--- start of Material shown ---
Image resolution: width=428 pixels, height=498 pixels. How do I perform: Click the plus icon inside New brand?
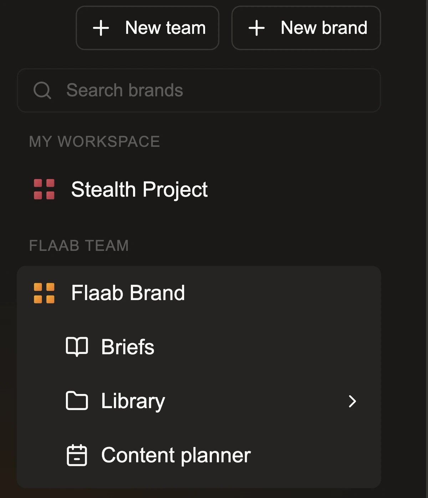tap(258, 28)
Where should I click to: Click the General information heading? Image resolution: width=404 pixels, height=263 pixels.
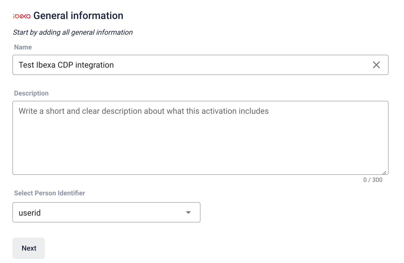(x=78, y=15)
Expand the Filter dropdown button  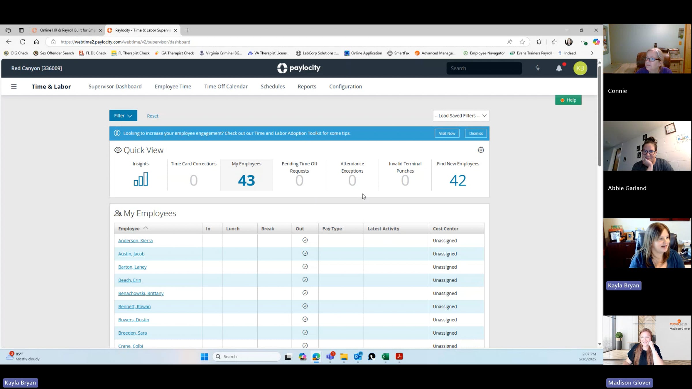click(123, 116)
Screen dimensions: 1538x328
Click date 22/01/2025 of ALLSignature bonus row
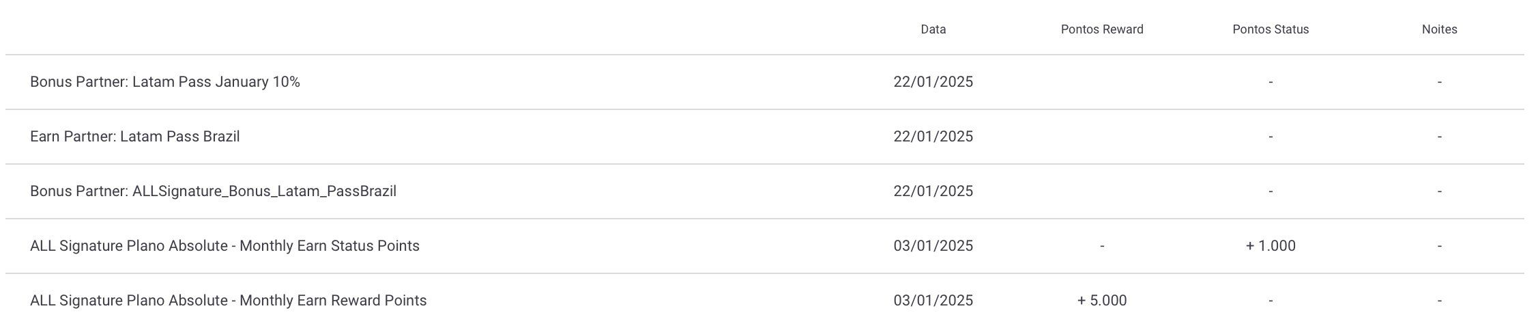[933, 191]
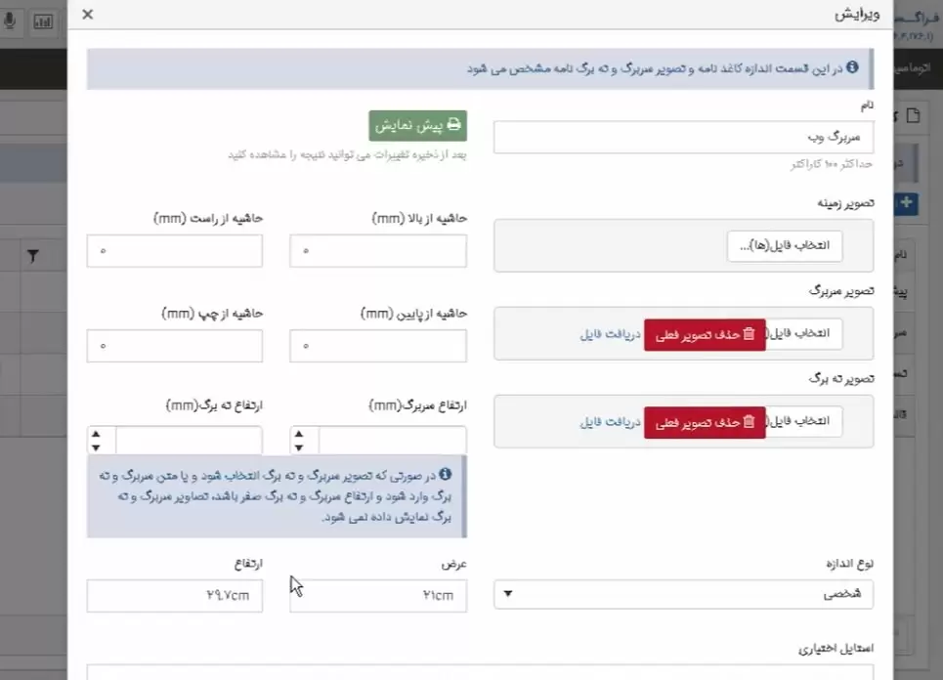Close the ویرایش dialog with the X
This screenshot has width=943, height=680.
point(87,15)
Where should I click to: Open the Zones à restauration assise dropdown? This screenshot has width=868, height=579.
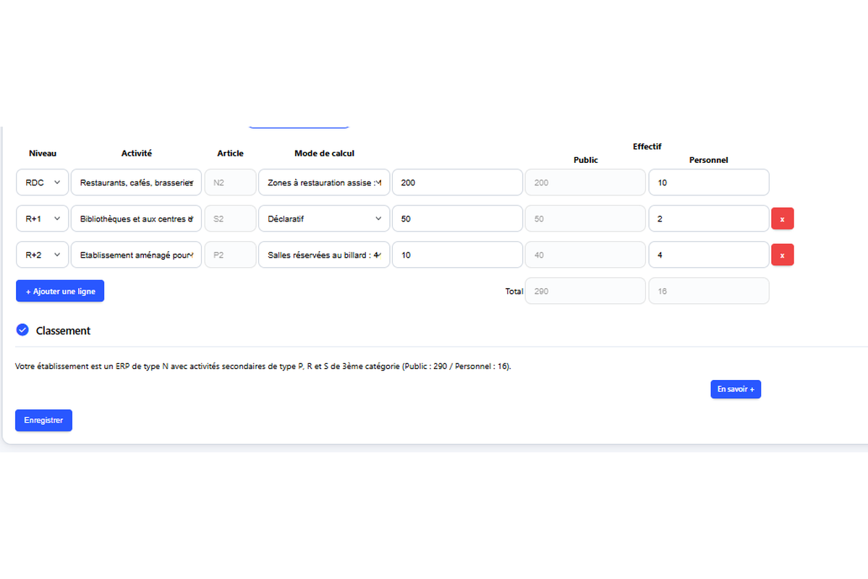pos(324,182)
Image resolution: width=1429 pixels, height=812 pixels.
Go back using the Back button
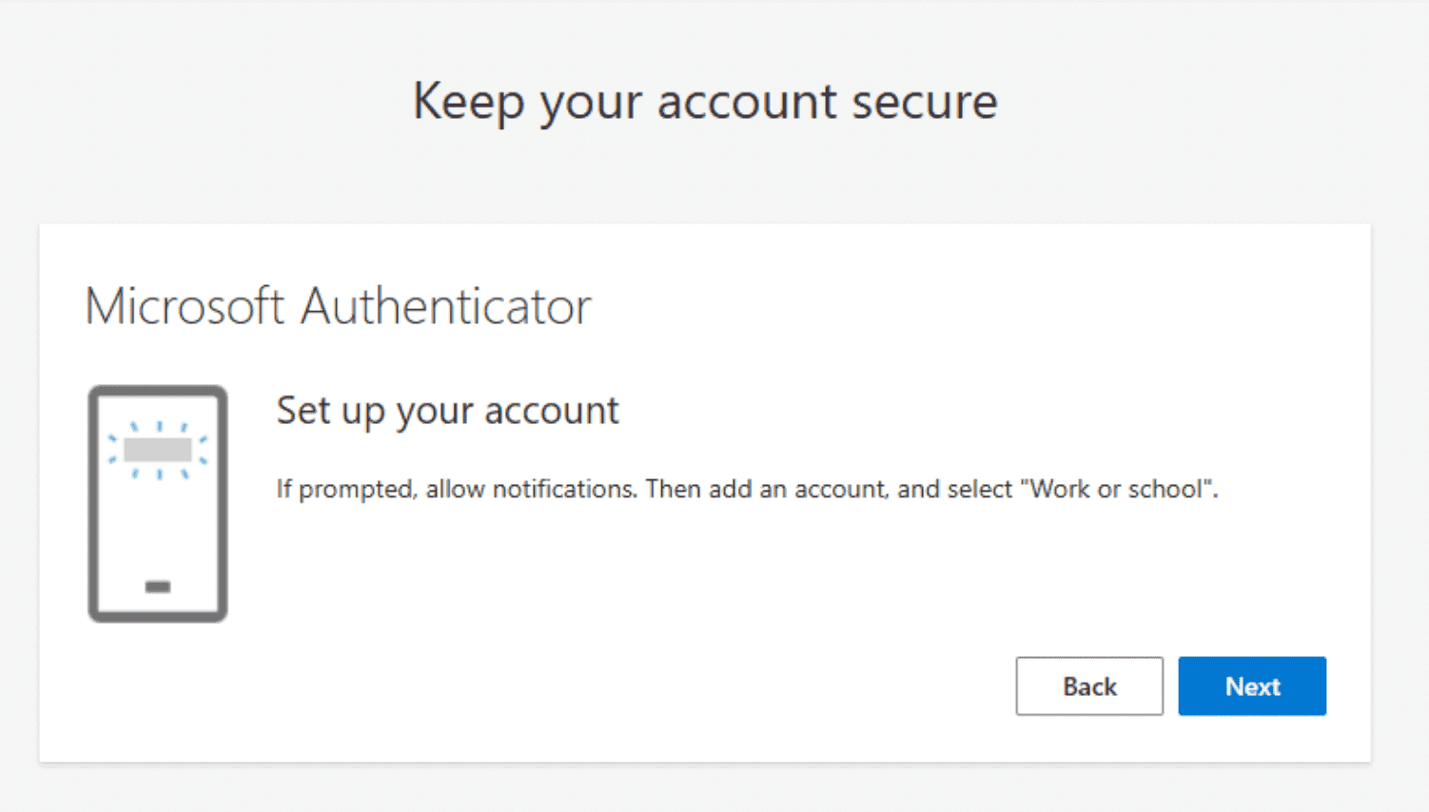(1088, 686)

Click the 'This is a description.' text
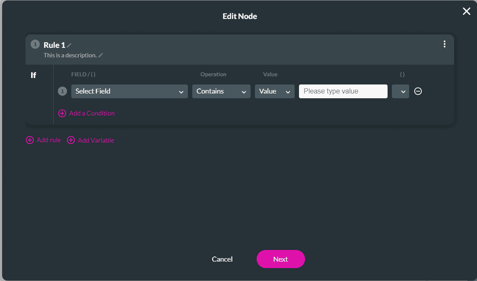(x=70, y=55)
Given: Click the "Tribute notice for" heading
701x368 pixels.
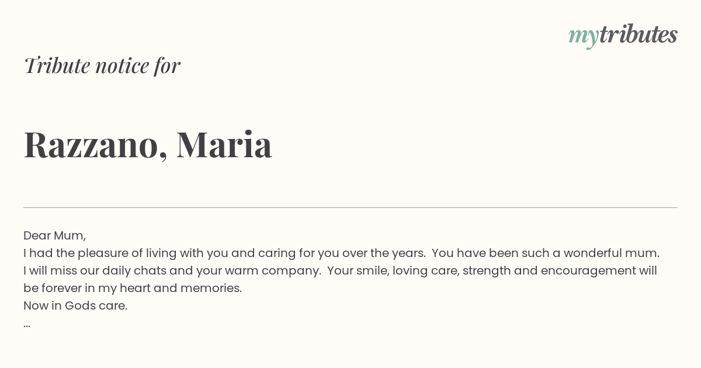Looking at the screenshot, I should pos(102,65).
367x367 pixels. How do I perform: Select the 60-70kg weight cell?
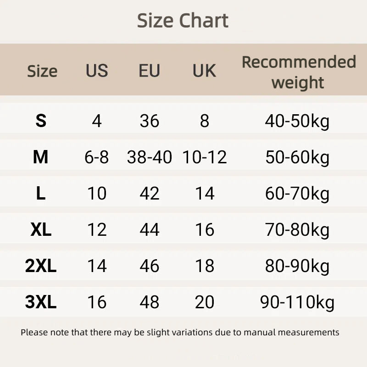297,194
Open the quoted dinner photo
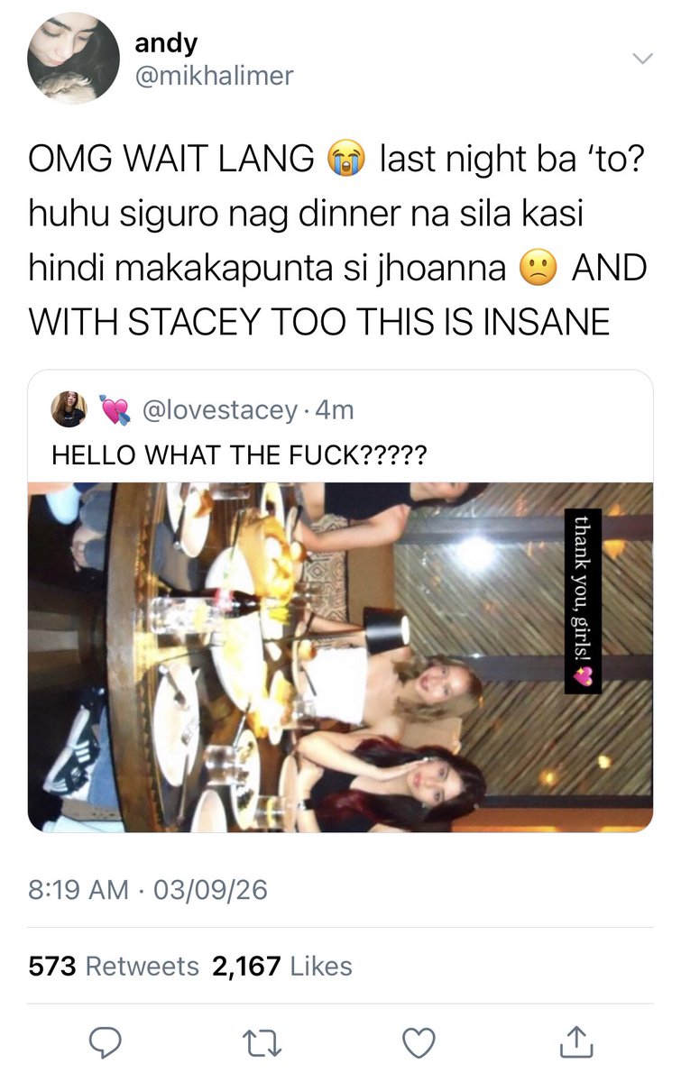This screenshot has height=1082, width=681. pyautogui.click(x=340, y=656)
--- end of Material shown ---
__Your instructions__. Give back the lines of the material starting at the one containing "Screen dimensions: 1538x328" and ending at the one containing "pos(324,182)", without the pictures.

__Completed task__.
Screen dimensions: 1538x328
Click date 22/01/2025 of ALLSignature bonus row
[933, 191]
Close the ویرایش dialog with the X
This screenshot has width=943, height=680.
point(87,15)
Where should I click to: Open the Zones à restauration assise dropdown? This screenshot has width=868, height=579.
pos(324,182)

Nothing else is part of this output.